Indian Markets Closed For Diwali
(RTTNews) - Indian markets remain closed today on account of Diwali. However, there will be a special one-hour Muhurat trading session between 6.00 pm and 7.00 pm.
Benchmark indexes Sensex and Nifty fell 0.7 percent and 0.6 percent, respectively on Thursday to extend losses for a second day running, while the rupee ended largely unchanged at 84.07 against the dollar amid persistent foreign fund outflows and month-end dollar demand from importers.
Asian stocks were broadly lower this morning as the latest core PCE inflation data suggested that the Fed is still on a bumpy course in this last mile to quell inflation and declare victory.
Mixed earnings from top U.S. technology companies also dented sentiment. Apple reported weaker-than-anticipated sales in China. while Amazon and Intel issued strong guidance.
Chinese markets were little changed, and Hong Kong's Hang Seng was moving higher after a private survey showed China's factory activity returned to expansion in October.
Also, China's residential property sales rose in October, marking the first on-year increase of 2024.
Japan's Nikkei was down more than 2 percent after the yen jumped nearly 1 percent against the dollar on Thursday.
The dollar steadied against major peers ahead of the all-important U.S. jobs data due later in the day and next week's presidential election.
Gold was marginally higher after falling from a record high the previous day. Oil prices were up almost 2 percent in Asian trading following reports that Iran is preparing to attack Israel from Iraqi territory in the coming days.
U.S. stocks tumbled overnight as Meta Platforms and Microsoft warned of rising costs for artificial intelligence.
In economic news, consumer spending beat expectations in September and unemployment claims dropped to a five-month low while labor costs posted their smallest increase in more than three years in the third quarter amid cooling wage growth, separate set of data showed.

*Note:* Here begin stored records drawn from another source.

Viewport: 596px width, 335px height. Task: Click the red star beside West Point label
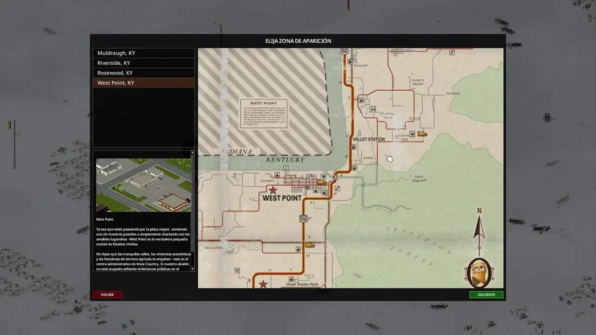(273, 190)
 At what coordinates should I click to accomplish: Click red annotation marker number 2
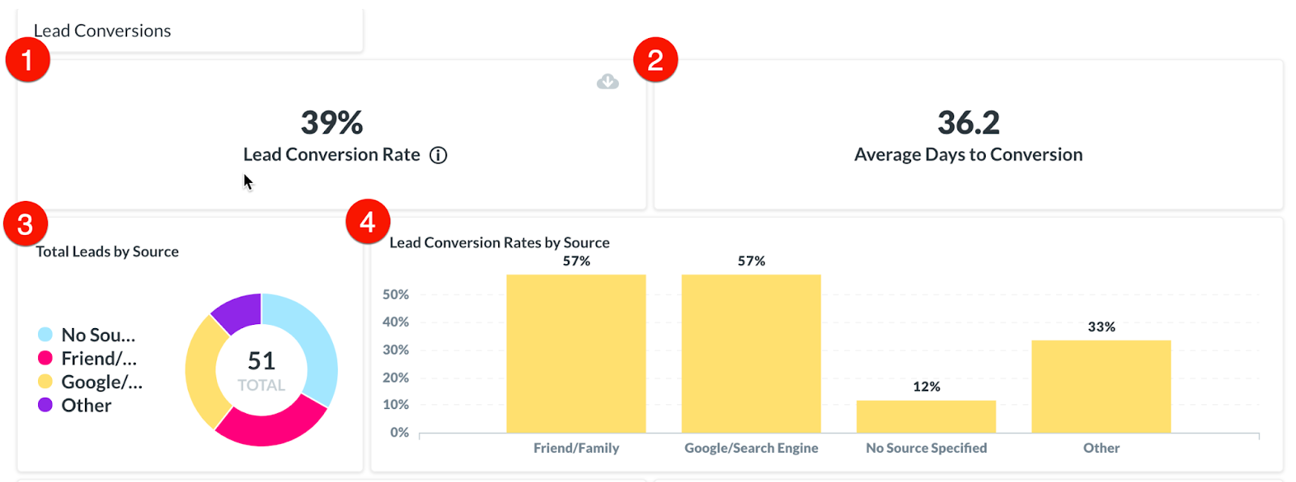[655, 60]
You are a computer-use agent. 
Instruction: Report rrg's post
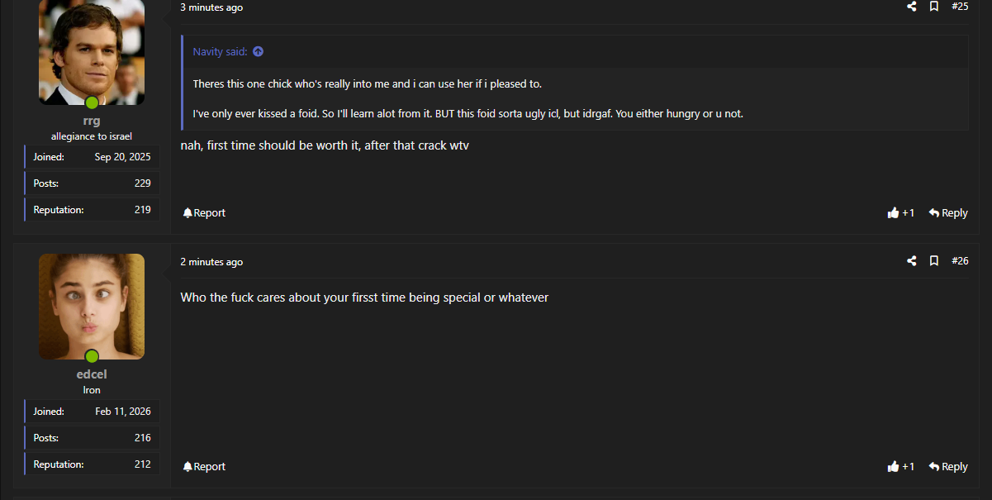[204, 213]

PCE index, the Fed's preferred inflation measure, revealed a slight decline in the headline inflation rate to 2.1 percent year-over-year in September while core PCE inflation held steady at 2.7 percent versus 2.6 percent expected, adding to recent concerns the Fed will lower rates more slowly than hoped.

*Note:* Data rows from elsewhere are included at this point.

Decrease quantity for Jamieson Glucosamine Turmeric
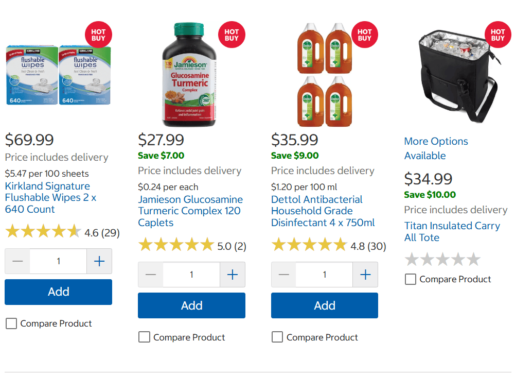 tap(151, 275)
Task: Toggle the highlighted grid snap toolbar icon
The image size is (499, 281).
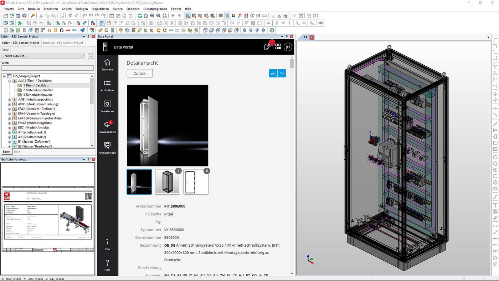Action: [x=227, y=16]
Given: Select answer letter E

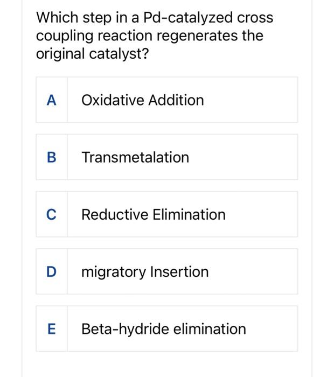Looking at the screenshot, I should [52, 329].
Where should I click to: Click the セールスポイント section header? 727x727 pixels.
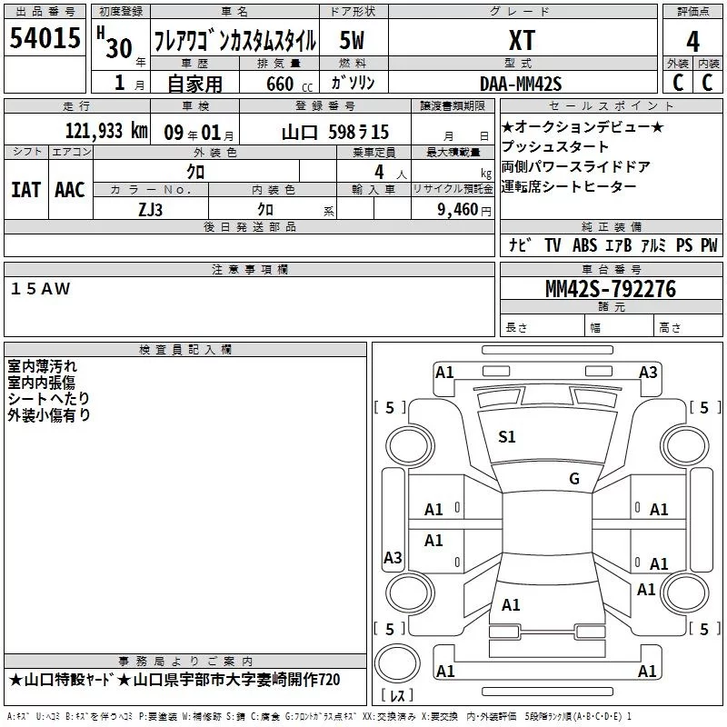[611, 106]

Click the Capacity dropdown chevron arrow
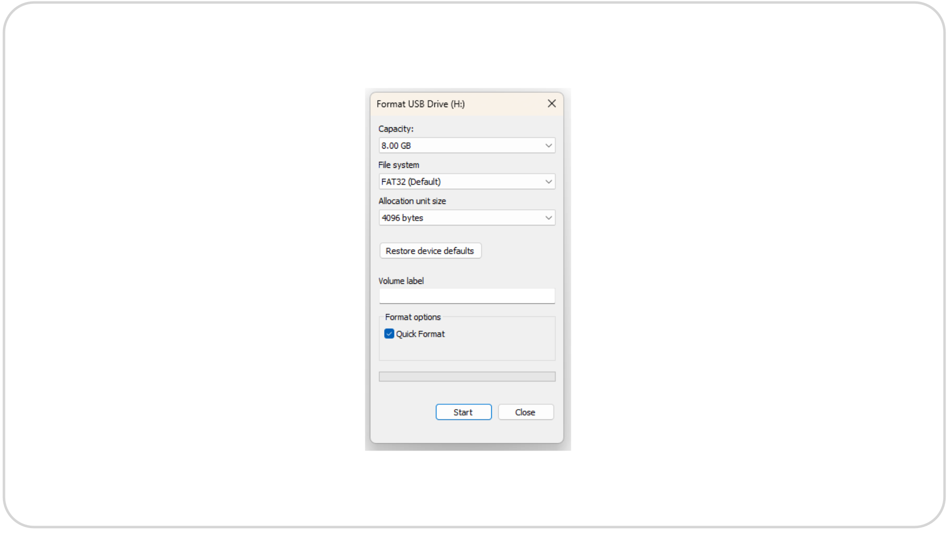(x=548, y=145)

The tech-heavy Nasdaq Composite plummeted 2.8 percent, the S&P 500 plunged 1.9 percent and the Dow dropped 0.9 percent.
European stocks fell notably on Thursday as data revealed a bigger than expected increase in euro zone inflation.
The pan European STOXX 600 declined 1.2 percent. The German DAX dipped 0.9 percent, France's CAC 40 lost 1.1 percent and the U.K.'s FTSE 100 gave up 0.6 percent.